Pero mucho más que por estos incidentes, el pontificado de Juan XXII se caracterizó por el espectacular paso hacia adelante en la obra de centralización de la Iglesia. La colación directa de los obispados por la Santa Sede había de ser la característica dominante del siglo XIV y del pontificado de Aviñón; Juan XXII fue el gran artífice, desarrollando a fondo los métodos empleados por la curia romana desde mediados del siglo XIII. El deseo de poner orden en el gobierno de la Iglesia, la voluntad de resistir al desarrollo de los Estados nacionales y la necesidad de luchar contra las discordias nacidas de las elecciones canónicas conducían a reivindicar la libre disposición de todos los beneficios eclesiásticos y su distribución.

Juan XXII confirió 1.332 beneficios mayores: obispados y abadías en toda la cristiandad, mientras que las elecciones no tuvieron lugar más que en 191 casos. Intentó, también, el papa someter los beneficios menores interviniendo 30.223 veces en la distribución de prioratos, cabildos, dignidades catedralicias y colegiales, diezmos, etc. Con esta política beneficial, el papa designó hombres de experiencia y gentes instruidas, especialmente juristas, decisión que tuvo resultados felices. Juan XXII se consagró a enderezar el desorden moral controlando la vida de los beneficiados y restableciendo el orden y la disciplina en las abadías. Con frecuencia, los cabildos catedrales se destruían a causa de sus frecuentes disensiones; el papa ejerció su mediación atendiendo sus demandas.

Pero multiplicando sus intervenciones en el reino de Francia y reduciendo los electores al silencio, el papado sembró la semilla del galicanismo. Además, las elecciones realizadas por el papa estuvieron siempre marcadas por sus preferencias. Los beneficios aprovecharon frecuentemente a los cardenales, sobre todo a los cardenales franceses; por otra parte, Juan XXII, para agradar a sus protectores, concedió fácilmente dispensas que les permitieron acumular beneficios, incluso unidos al cuidado de las almas, algo que el mismo papa había prohibido. Estos abusos se tradujeron en ausencia de residencia. Los beneficios no eran poseídos por los beneficiados reales, sino por clérigos sin oficio verdadero.

A pesar de estas luchas, Juan XXII se ocupó activamente de la administración de la Iglesia. No se desinteresó de Roma y mandó reconstruir la basílica de Letrán, que había sido destruida por un incendio en 1308. Su gestión financiera fue excelente, tanto que le valió acusaciones de avaricia. A su muerte, el tesoro pontificio alcanzaba cerca de un millón de florines de oro.
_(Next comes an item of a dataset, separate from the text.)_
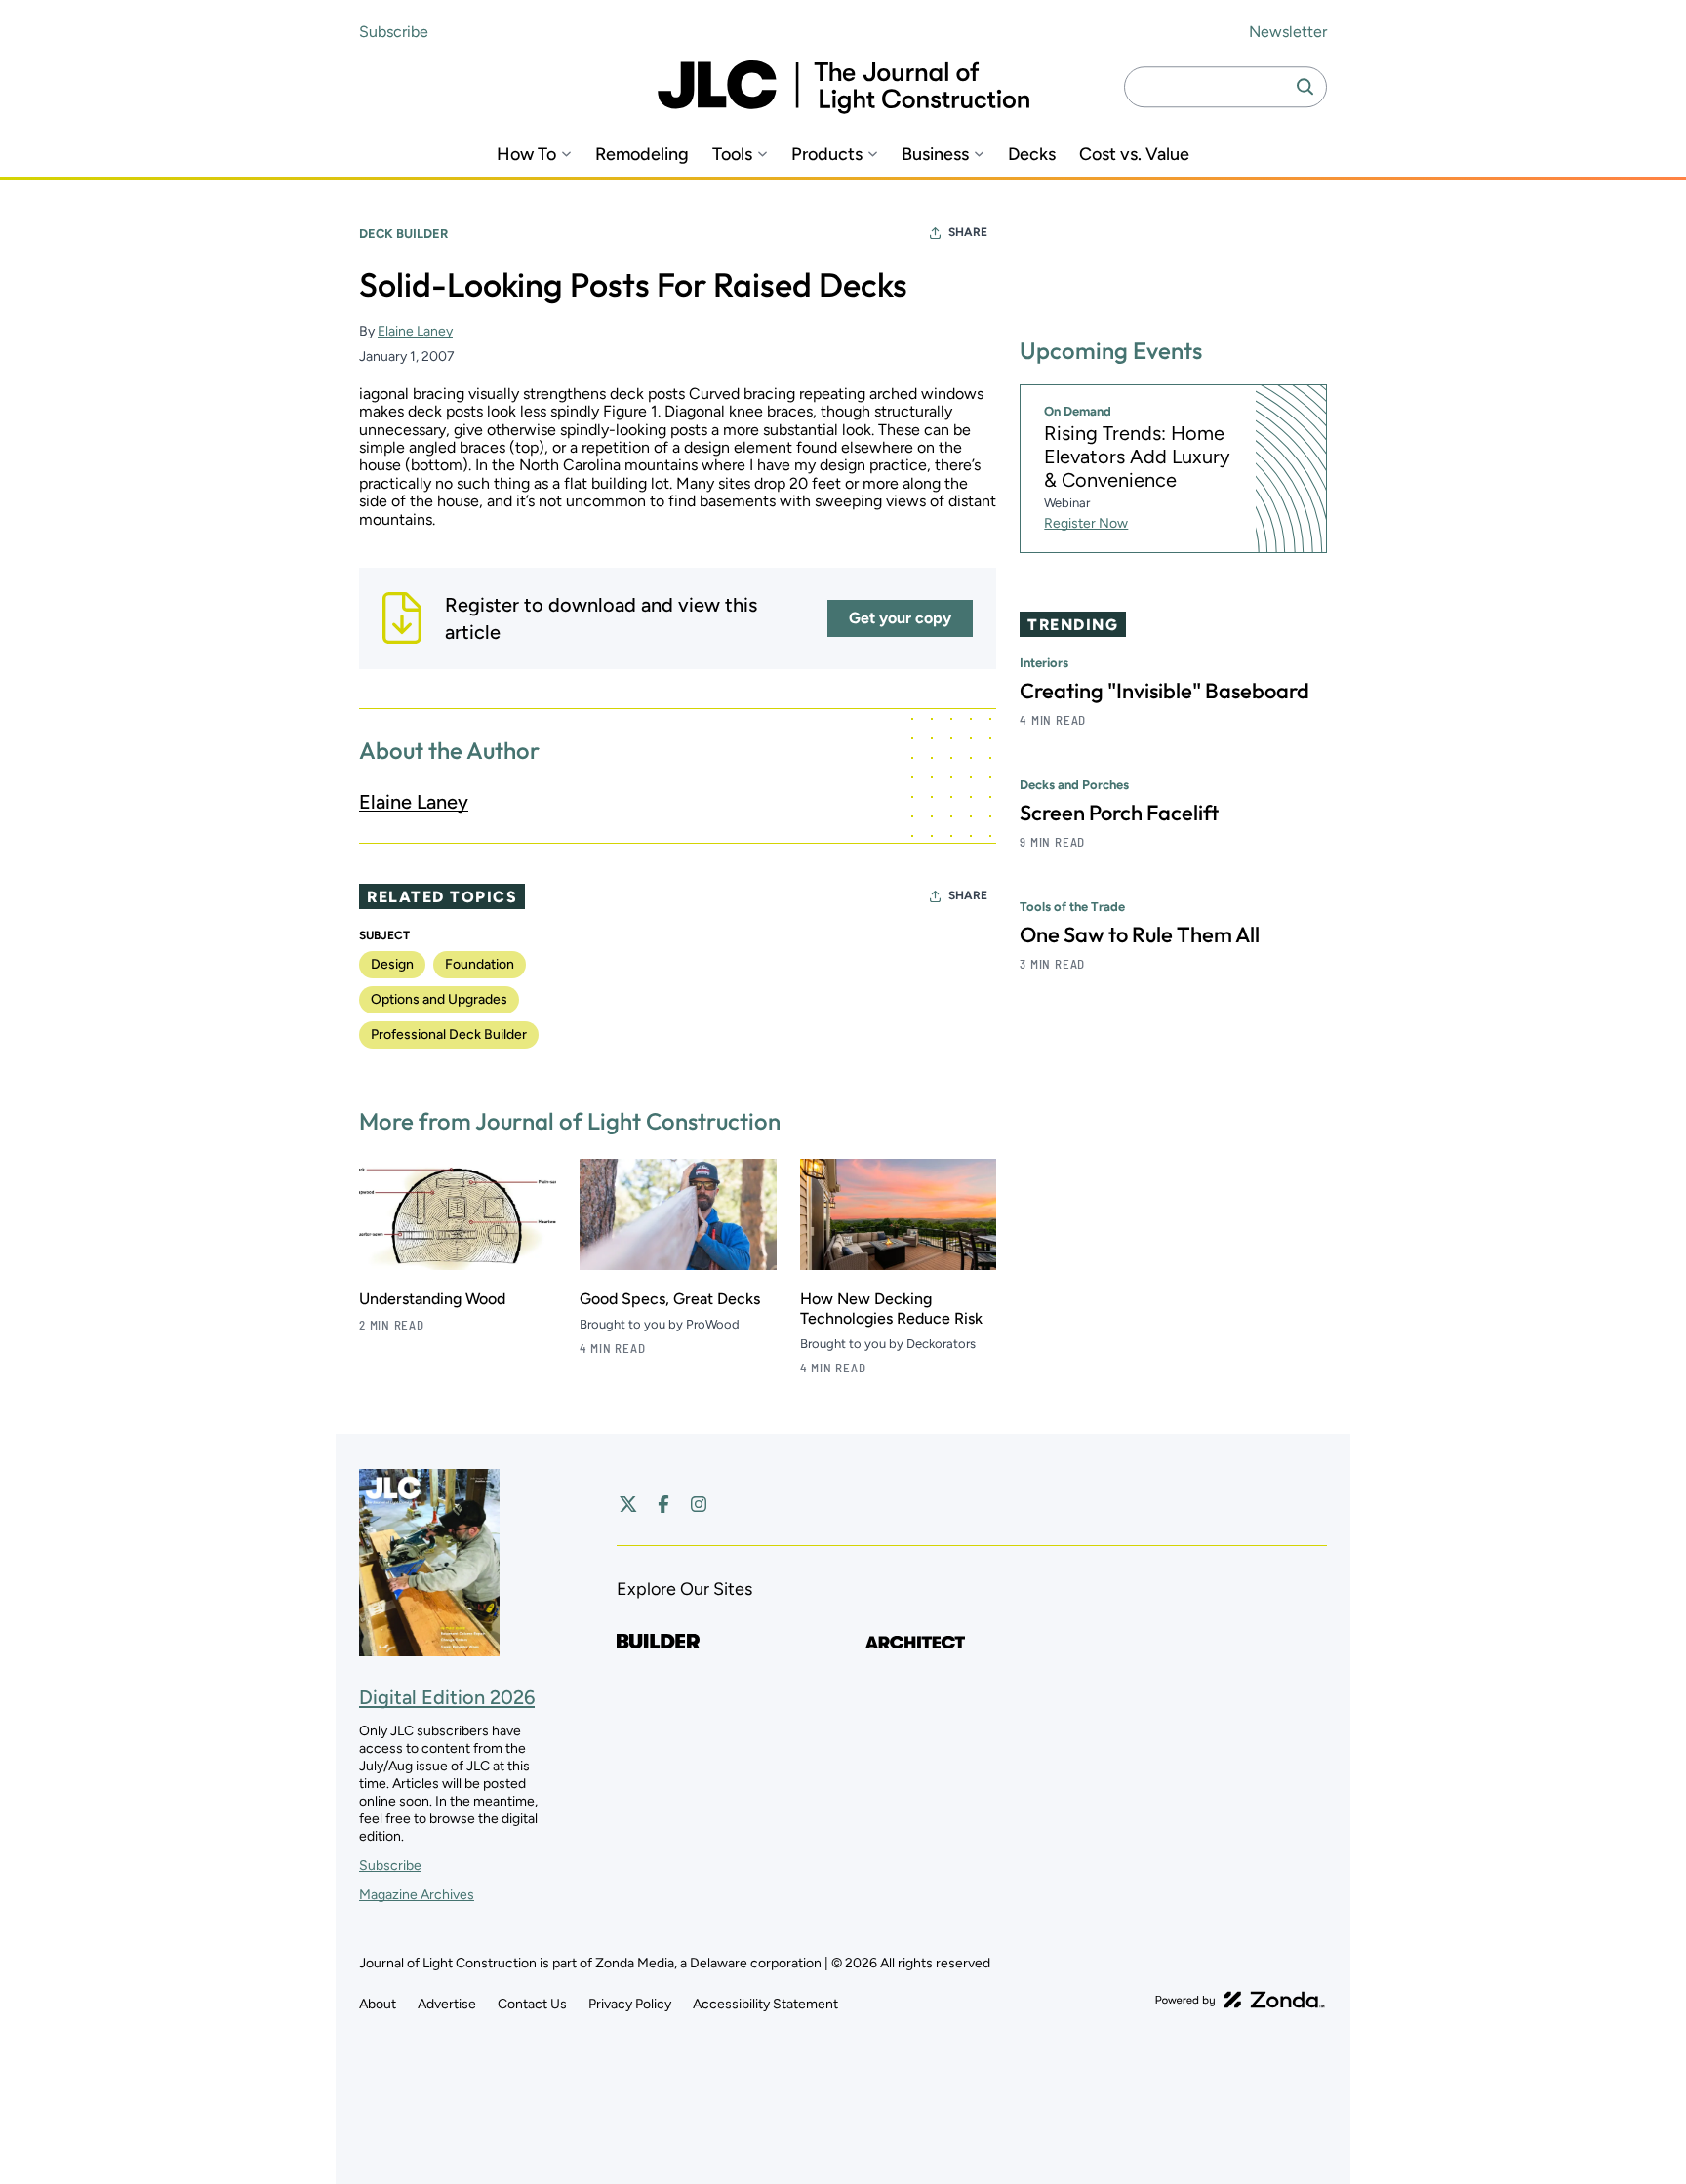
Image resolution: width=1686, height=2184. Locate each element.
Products (827, 154)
b) Aviñón, residencia normal del papado

Un papa reformador: Benedicto XII (1334-1342)

Jacques Fournier nació en el seno de una familia modesta, muy joven profesó en el monasterio cisterciense de Boulbonne (Alto-Garona), posteriormente pasó a estudiar teología en París, donde obtuvo el grado de doctor. Su tío el cardenal Arnaud Nouvelle lo colocó como abad de Fontfroide, después fue nombrado obispo de Pamiers. En su diócesis, Jacques Fournier persiguió metódicamente a los herejes que habían convertido a Pamiers en su refugio. Experto en el arte de obtener declaraciones, pero indulgente en la aplicación de las penas, vio recompensado su celo con el capelo cardenalicio.

Después de siete días de cónclave reunido en Aviñón, los cardenales designaron papa al austero cisterciense Jacques Fournier, que tomó el nombre de Benedicto XII (20 de diciembre de 1334). Teólogo seguro, los italianos, que no lo amaban, lo presentaron como ignorante, aunque doctrinalmente fue el más competente y administrativamente el más justo de los papas de Aviñón. Con muchas más cualidades que sus predecesores y sus sucesores, supo asumir el aspecto religioso de su función papal. Sobre el trono de Pedro permaneció un monje que, cuando era cardenal, había conservado el hábito blanco cisterciense. Inmediatamente después de elegido, se preocupó por reformar la Iglesia y especialmente las órdenes religiosas.

Jacques Fournier cumple las expectativas de sus electores. En 1336, por la constitución BenedictUs Deus, define que las almas de los justos gozan de la visión beatífica inmediatamente después de la muerte corporal, discusión desgraciadamente abierta por su antecesor. Reacciona contra el nepotismo. Según Gilíes de Viterbo, Jacques Fournier había declarado: «El papa debe parecerse a Melquisedec que no tenía ni padre ni genealogía». Envió a los obispos y beneficiados que pasaban su vida en la corte papal a sus lugares de residencia para que cumplieran sus obligaciones.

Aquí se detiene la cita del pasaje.